Initialize the SparseVector.
A sparse vector is represented efficiently by storing only its non-zero elements.
This is useful in scenarios where the vector has a large number of elements,
most of which are zeros, to save memory and computational resources.
Args:
nums (list[int]): List of integers representing the sparse vector.
Attributes:
non_zero_elements (dict): A dictionary mapping indices of non-zero elements to their values.
"""
# Store only non-zero elements in a dictionary with their index as the key.
self.non_zero_elements = {i: val for i, val in enumerate(nums) if val != 0}
def dotProduct(self, vec):
"""
Compute the dot product between this SparseVector and another SparseVector.
The dot product is calculated as the sum of products of corresponding elements
of the two vectors.
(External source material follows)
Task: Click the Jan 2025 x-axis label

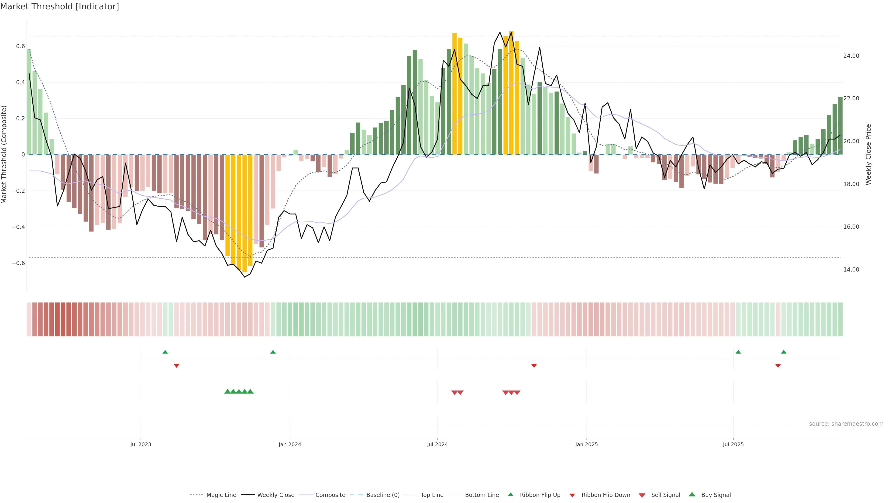Action: [586, 444]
For sparse vectors, we only need to consider the non-zero elements.
Args:
vec (SparseVector): Another SparseVector instance against which to calculate the dot product.
Returns:
int: The result of the dot product.
"""
result = 0
# Iterate through the non-zero elements of this vector.
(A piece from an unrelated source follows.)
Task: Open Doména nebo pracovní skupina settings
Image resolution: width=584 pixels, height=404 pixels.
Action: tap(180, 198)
for i, val in self.non_zero_elements.items():
# Multiply with corresponding element in the other vector if it's non-zero.
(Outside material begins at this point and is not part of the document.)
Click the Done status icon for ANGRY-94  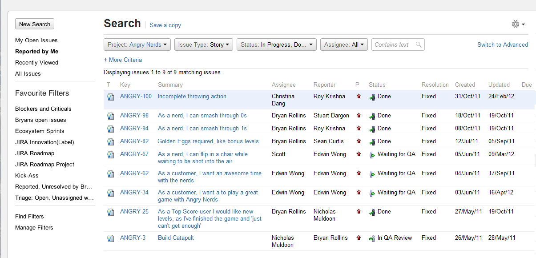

# The `get` method on dictionary returns 0 if the key (index) is not found.
result += val * vec.non_zero_elements.get(i, 0)
return result
# NumPy test cases for SparseVector
def test_sparse_vector_numpy():
# Test case 1
nums1 = [1, 0, 0, 2, 3]
nums2 = [0, 3, 0, 4, 0]
v1 = SparseVector(nums1)
v2 = SparseVector(nums2)
# Expected dot product is 1*0 + 0*3 + 0*0 + 2*4 + 3*0 = 8
assert v1.dotProduct(v2) == 8, "Dot product calculation is incorrect."
# Test case 2
nums1 = [0, 1, 0, 0, 0]
nums2 = [0, 0, 0, 0, 2]
v1 = SparseVector(nums1)
v2 = SparseVector(nums2)
# Expected dot product is 0*0 + 1*0 + 0*0 + 0*0 + 0*2 = 0
assert v1.dotProduct(v2) == 0, "Dot product calculation is incorrect."
import torch
class SparseVectorTorch:
def __init__(self, nums):
"""
Initialize the SparseVector.
Args:
nums (torch.Tensor): A 1D PyTorch tensor representing the sparse vector.
"""
self.indices = nums.nonzero(as_tuple=False).view(-1)
self.values = nums[self.indices]
def dotProduct(self, vec):
"""
Compute the dot product between this SparseVector and another SparseVector.
Args:
vec (SparseVector): Another SparseVector instance.
Returns:
float: The result of the dot product.
"""
# Get the intersection of indices in both vectors
common_indices = torch.intersect1d(self.indices, vec.indices)
# Compute the dot product for common indices
result = 0
for i in common_indices:
result += self.values[i] * vec.values[i]
return result
# Test cases
def test_sparse_vector():
# Test case 1
nums1 = torch.tensor([1, 0, 0, 2, 3], dtype=torch.float32)
nums2 = torch.tensor([0, 3, 0, 4, 0], dtype=torch.float32)
v1 = SparseVectorTorch(nums1)
v2 = SparseVectorTorch(nums2)
assert v1.dotProduct(v2) == 8, "Dot product calculation is incorrect."
# Test case 2
nums1 = torch.tensor([0, 1, 0, 0, 0], dtype=torch.float32)
nums2 = torch.tensor([0, 0, 0, 0, 2], dtype=torch.float32)
v1 = SparseVectorTorch(nums1)
v2 = SparseVectorTorch(nums2)
assert v1.dotProduct(v2) == 0, "Dot product calculation is incorrect."